Long ago, a suggestion was made that the Texas statutes were unconstitutionally vague because of definitional deficiencies. The Texas Court of Criminal Appeals disposed of that suggestion peremptorily, saying only,
It is also insisted in the motion in arrest of judgment that the statute is unconstitutional and void in that it does not sufficiently define or describe the offense of abortion. We do not concur in respect to this question.Jackson v. State, 55 Tex. Cr. R. 79, 89, 115 S. W. 262, 268 (1908).

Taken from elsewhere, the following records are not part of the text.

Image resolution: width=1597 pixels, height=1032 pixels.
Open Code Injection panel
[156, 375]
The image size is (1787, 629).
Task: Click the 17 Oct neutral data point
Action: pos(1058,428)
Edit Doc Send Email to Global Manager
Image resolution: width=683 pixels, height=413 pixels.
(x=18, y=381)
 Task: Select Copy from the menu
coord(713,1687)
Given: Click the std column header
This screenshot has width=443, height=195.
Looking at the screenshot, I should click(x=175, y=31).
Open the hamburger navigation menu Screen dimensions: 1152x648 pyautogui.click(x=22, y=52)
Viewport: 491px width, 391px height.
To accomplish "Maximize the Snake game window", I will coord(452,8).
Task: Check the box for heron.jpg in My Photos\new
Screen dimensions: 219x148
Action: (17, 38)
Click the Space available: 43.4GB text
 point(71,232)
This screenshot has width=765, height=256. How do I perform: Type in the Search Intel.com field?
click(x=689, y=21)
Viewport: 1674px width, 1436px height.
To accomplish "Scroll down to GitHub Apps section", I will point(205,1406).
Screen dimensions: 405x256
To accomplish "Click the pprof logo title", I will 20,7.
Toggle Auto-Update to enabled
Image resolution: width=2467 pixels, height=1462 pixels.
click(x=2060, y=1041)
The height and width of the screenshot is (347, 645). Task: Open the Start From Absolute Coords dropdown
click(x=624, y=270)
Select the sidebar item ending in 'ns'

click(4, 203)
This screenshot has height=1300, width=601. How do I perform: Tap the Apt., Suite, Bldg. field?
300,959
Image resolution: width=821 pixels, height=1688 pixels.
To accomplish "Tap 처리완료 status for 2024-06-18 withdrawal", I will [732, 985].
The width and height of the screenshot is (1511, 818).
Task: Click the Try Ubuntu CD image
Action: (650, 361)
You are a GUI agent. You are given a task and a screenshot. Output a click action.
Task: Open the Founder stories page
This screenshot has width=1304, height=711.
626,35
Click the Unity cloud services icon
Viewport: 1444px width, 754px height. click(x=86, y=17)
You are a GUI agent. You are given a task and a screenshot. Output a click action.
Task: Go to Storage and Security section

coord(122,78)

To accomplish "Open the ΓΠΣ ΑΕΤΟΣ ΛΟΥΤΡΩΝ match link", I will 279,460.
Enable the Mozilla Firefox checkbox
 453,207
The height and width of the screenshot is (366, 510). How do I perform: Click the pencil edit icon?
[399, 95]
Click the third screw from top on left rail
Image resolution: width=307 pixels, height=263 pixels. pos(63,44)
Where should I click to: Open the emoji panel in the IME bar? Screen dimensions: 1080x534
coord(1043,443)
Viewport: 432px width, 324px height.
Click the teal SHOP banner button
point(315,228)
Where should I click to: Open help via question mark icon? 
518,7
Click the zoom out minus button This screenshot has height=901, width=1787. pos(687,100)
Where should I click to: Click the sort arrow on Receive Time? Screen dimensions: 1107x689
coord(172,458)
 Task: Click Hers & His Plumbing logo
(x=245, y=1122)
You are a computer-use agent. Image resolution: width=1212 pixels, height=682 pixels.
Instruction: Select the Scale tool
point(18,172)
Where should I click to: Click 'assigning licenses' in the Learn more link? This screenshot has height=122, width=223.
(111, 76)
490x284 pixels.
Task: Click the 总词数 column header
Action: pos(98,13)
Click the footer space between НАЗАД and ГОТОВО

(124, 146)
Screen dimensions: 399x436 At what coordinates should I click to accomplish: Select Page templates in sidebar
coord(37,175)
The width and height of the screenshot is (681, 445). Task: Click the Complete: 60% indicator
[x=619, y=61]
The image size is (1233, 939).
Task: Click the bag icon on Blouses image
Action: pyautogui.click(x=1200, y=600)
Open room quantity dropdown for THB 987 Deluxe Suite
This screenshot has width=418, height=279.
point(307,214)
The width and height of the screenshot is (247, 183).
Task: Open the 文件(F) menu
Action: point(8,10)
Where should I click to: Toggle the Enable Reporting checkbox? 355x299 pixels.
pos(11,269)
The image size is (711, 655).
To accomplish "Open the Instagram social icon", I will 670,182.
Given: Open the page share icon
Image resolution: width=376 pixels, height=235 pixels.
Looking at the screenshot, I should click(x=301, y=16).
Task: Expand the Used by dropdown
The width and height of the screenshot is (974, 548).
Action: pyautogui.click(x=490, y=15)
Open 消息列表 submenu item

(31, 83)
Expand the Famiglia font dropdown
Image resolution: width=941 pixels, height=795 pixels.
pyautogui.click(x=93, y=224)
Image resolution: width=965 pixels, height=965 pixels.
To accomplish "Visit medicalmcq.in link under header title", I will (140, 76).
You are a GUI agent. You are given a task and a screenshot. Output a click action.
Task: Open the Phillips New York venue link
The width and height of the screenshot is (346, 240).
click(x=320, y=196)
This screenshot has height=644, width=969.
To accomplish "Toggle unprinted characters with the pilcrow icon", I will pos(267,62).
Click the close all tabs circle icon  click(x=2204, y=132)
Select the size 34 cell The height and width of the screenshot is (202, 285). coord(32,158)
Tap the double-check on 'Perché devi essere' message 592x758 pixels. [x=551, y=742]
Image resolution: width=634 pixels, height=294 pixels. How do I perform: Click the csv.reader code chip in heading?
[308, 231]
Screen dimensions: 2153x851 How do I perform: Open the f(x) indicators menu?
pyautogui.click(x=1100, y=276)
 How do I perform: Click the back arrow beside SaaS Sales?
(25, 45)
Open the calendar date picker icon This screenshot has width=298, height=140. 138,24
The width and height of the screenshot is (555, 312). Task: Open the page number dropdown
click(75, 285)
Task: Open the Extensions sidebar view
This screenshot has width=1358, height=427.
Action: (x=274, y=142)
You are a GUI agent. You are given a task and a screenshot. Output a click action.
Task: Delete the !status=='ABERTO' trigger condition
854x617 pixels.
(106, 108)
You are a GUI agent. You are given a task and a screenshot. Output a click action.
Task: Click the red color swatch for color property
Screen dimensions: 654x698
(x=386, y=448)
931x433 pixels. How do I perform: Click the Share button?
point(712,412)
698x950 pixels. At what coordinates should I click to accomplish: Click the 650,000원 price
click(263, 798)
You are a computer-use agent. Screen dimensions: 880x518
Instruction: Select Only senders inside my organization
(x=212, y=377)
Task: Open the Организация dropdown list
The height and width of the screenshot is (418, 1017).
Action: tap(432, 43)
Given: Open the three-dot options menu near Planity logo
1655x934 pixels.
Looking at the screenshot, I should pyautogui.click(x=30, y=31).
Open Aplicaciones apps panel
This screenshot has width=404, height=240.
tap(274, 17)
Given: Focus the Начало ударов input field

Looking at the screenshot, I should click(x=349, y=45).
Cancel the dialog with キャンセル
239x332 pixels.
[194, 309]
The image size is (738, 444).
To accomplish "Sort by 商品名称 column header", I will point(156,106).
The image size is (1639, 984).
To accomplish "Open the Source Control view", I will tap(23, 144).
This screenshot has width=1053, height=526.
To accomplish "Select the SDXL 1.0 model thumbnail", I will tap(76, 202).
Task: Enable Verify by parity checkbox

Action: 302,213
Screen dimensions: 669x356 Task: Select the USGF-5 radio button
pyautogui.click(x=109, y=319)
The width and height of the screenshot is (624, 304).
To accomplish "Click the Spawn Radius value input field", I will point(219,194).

The same court recently has held again that the State's abortion statutes are not unconstitutionally vague or overbroad. Thompson v. State (Ct. Crim. App. Tex. 1971), appeal docketed, No. 71-1200. The court held that the State of Texas has a compelling interest to protect fetal life
; that Art. 1191 is designed to protect fetal life
; that the Texas homicide statutes, particularly Art. 1205 of the Penal Code, are intended to protect a person in existence by actual birth
and thereby implicitly recognize other human life that is not in existence by actual birth
; that the definition of human life is for the legislature and not the courts; that Art. 1196 is more definite than the District of Columbia statute upheld in [United States v.] Vuitch
(402 U.S. 62); and that the Texas statute is not vague and indefinite or overbroad.
A physician's abortion conviction was affirmed.
In Thompson, n. 2, the court observed that any issue as to the burden of proof under the exemption of Art. 1196 is not before us.
But see Veevers v. State, 172 Tex. Cr. R. 162, 168-169, 354 S. W. 2d 161, 166-167 (1962). Cf. United States v. Vuitch, 402 U.S. 62, 69-71 (1971).